Steliu Lambru, 12.12.2022, 13:43
In January 1821, several thousand men from Oltenia, today a province in south-western Romania, led by Tudor Vladimirescu, a former officer in the tsarist army, were marching towards Bucharest. That was the Romanian response to the national movement of freeing the Greeks of Eteria, a Greek national organization seeking to free Greece from the Ottoman rule and build a nation state. Vladimirescu thus answered the aspirations of the nationalist Wallachian boyars, who wanted, just like the Greeks, to free their country from the Ottomans. Personalities like Dinicu Golescu, Eufrosin Poteca and others made up the first generation of Romanian nationalist elites, who started to separate themselves from the Greeks in terms of ideas, attitude and language, in spite of their profoundly Greek education. The Greek and Romanian national ideas at the beginning of the 19th century had common roots. The Phanariot period, which had started a century before, had formed a Greek-Romanian symbiosis at the level of the elites.
The rulers of Wallachia and Moldavia were selected especially from among the Greek elite in Phanar. Through rulers, the Orthodox Church, the education system, mixed marriages and the circulation of capital and property, the Greeks and Romanians committed themselves to getting free from the rule of the Ottoman Empire and to forming nation states.

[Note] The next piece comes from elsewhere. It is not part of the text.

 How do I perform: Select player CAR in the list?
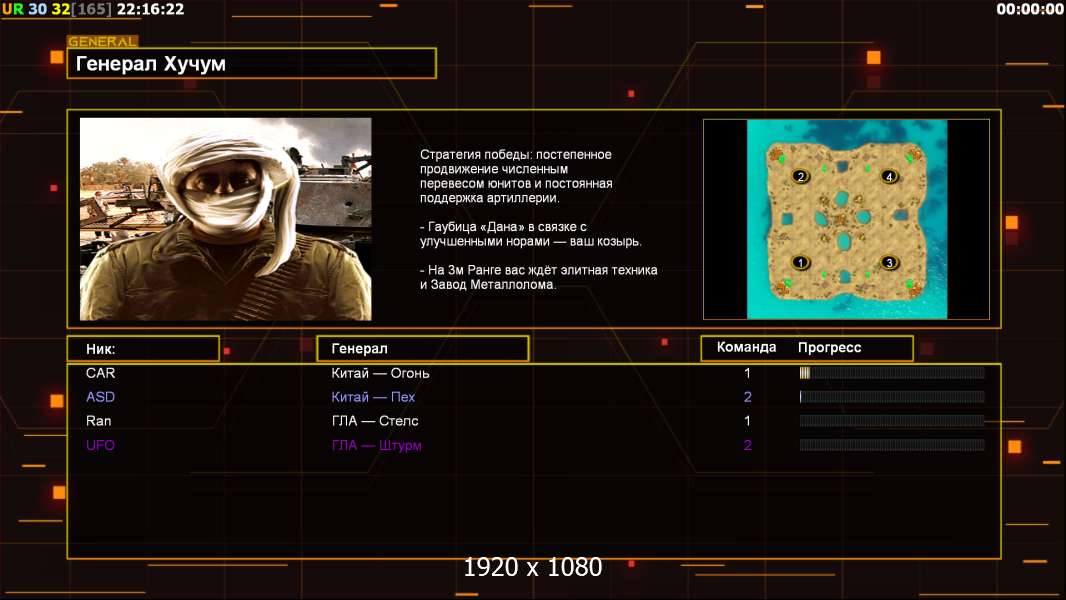pos(101,373)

However, the Greek-Romanian solidarity eroded progressively and two different national movements emerged — the Greek and the Romanian ones. The 1821 moment of the insurrection led by Tudor Vldimirescu is regarded as the peak of the tesnse relations between Greeks and Romanians. Tudor Dinu is the author of a recent research book on Tudor Vladimirescu: “Tudor Vladimirescu was an overwhelming personality, quite different from the one we know from old history books. I would say he was the most important self-made man in Romania’s history. He was a simple person, driven by extraordinary ambition, which can be positive up to a point, who tried everything to make a brilliant career. He fought in the Russian-Turkish war of 1806-1812, when he met the future members of the Eteria organization, Iordache Olimpiotul and Iane Farmache. He worked for a famous boyard, Glogoveanu, in whose house he learned how to read, in Craiova. He was not very educated, as his family could not afford it. At the officials meetings with Greek personalities, such as Ipsilanti, he was always accompanied by a translator. His translator was the archbishop of Arges, Ilarios, who adviced Vladimirescu to kill Ipsilanti. So there were not always amicable feelings on both sides.”

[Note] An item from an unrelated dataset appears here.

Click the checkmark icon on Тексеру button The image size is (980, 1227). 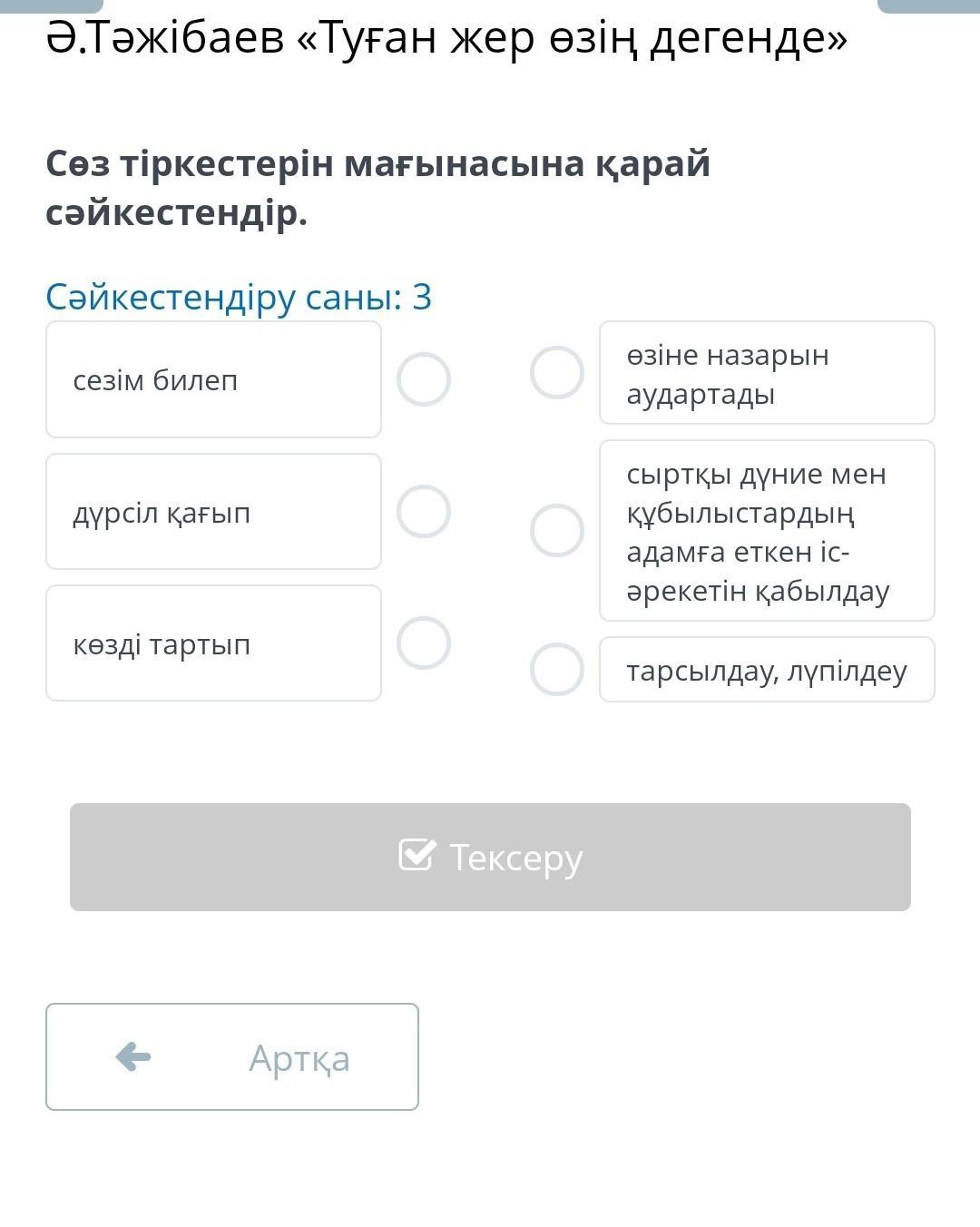(x=416, y=855)
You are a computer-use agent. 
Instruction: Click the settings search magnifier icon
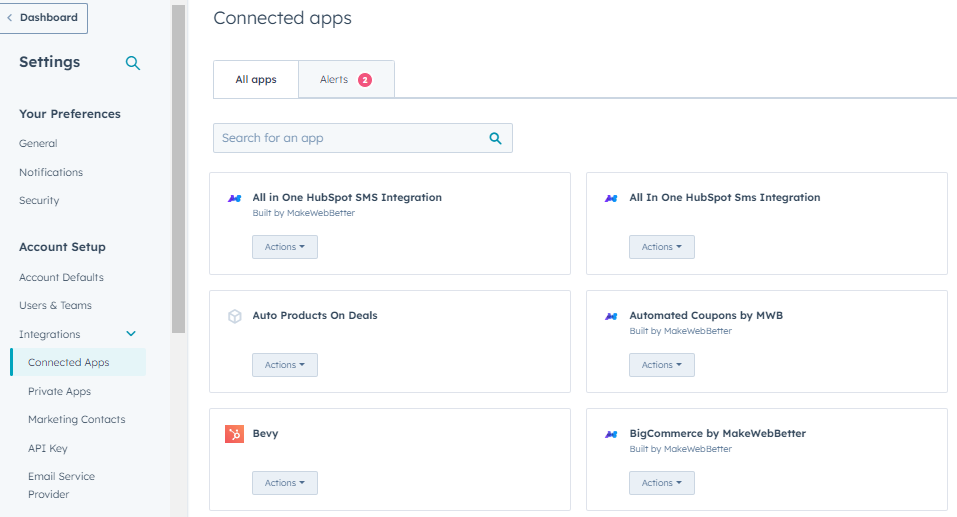133,63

Having left his native Oltenia, Vladimirescu settled in Bucharest, in the spring of 1821, where he ruled Wallachia without having formally invested to do so. The Greek army, led by Ipsilanti, who was a general in the tsarist army, was to be supported by the Russians to cross the Danube and take part in battles against the Turks. Not having received any support from Russia and faced with the Turkish danger, the suspicion of treason emerged between the two, following which Vladimirescu was assassinated by Ipsilanti’s men.

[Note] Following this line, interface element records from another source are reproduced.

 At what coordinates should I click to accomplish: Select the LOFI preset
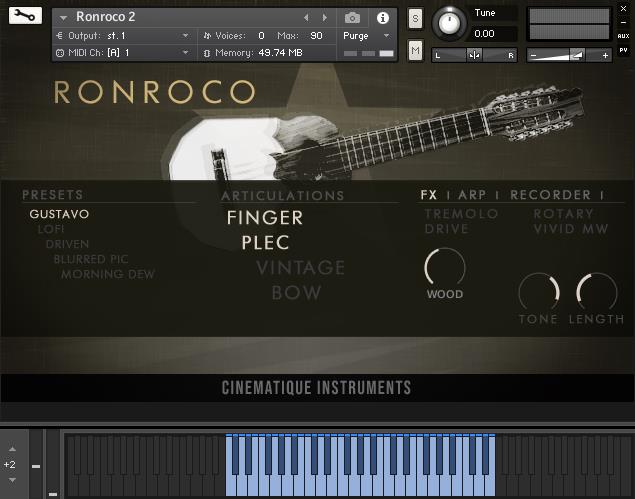click(x=51, y=229)
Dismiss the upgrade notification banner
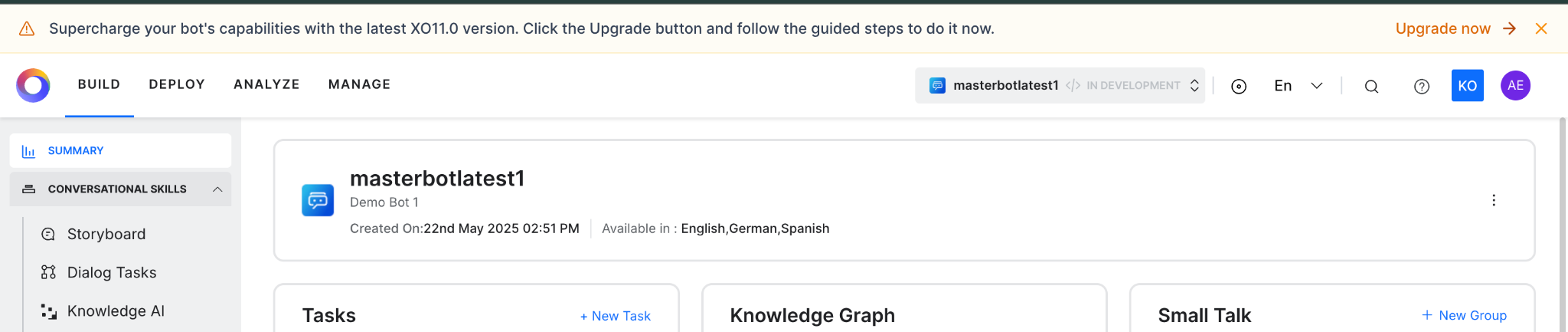Viewport: 1568px width, 332px height. pyautogui.click(x=1541, y=28)
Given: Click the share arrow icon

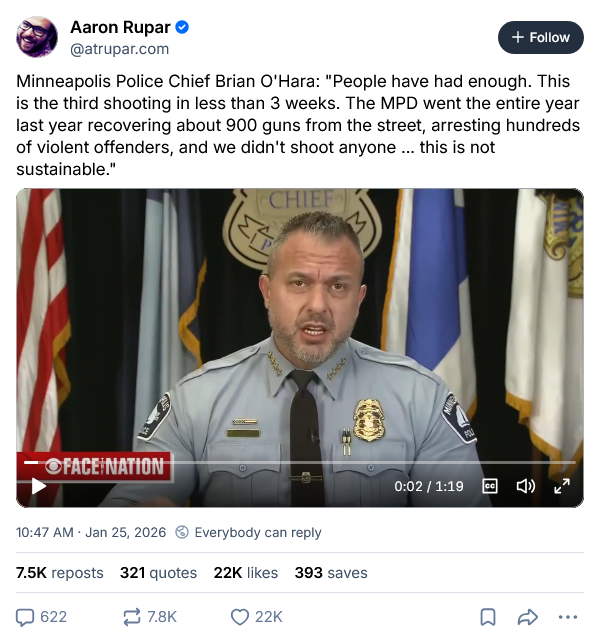Looking at the screenshot, I should pos(527,617).
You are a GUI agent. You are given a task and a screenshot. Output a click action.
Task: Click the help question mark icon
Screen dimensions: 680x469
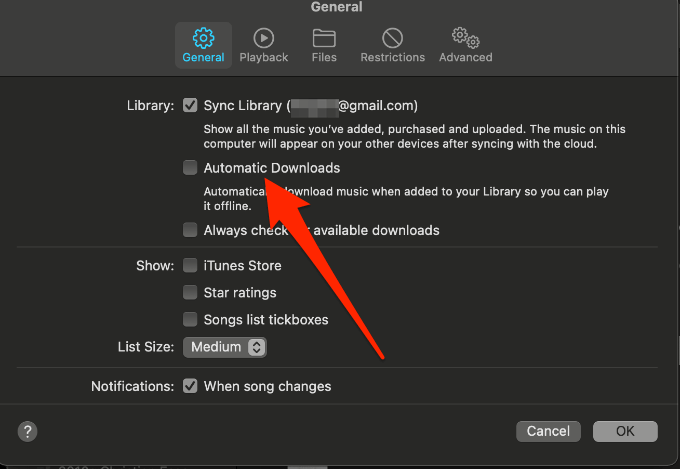(x=27, y=431)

Vladimirescu was potraied as a hero in Romanian history books, in particular between 1945-1989, during the communist rule, when he was even described as a hero of the fight of the poor against the rich. According to Tudor Dinu, Vladimirescu was not quite the one described by historians during communism: “Tudor Vladimirescu saved money as administrator of the Gloveanu estate, opened his own businesses with everything that would make him money during those times, from cattle and fish to meat and alcohol. He had inns and wind mills and even tried to become rich by taking advantage of the corrupt administration. He was administrator of a mountain province, a position that he use to buy, just like all other positions were bought at the time. This was the only rule back then. Public positions were auctioned, just like the leadership of monasteries. He even managed to become, before 1808, supplier of the Princely Court and of the army, in the turbulent period of the Russian-Turkish war, and he did not stop there. This was his great quality, he believed in himself.”
The main practical effect of Vladimirescu’s actions was that the princes appointed by the Ottomans at the helm of the Romanian principalities were no longer Greek.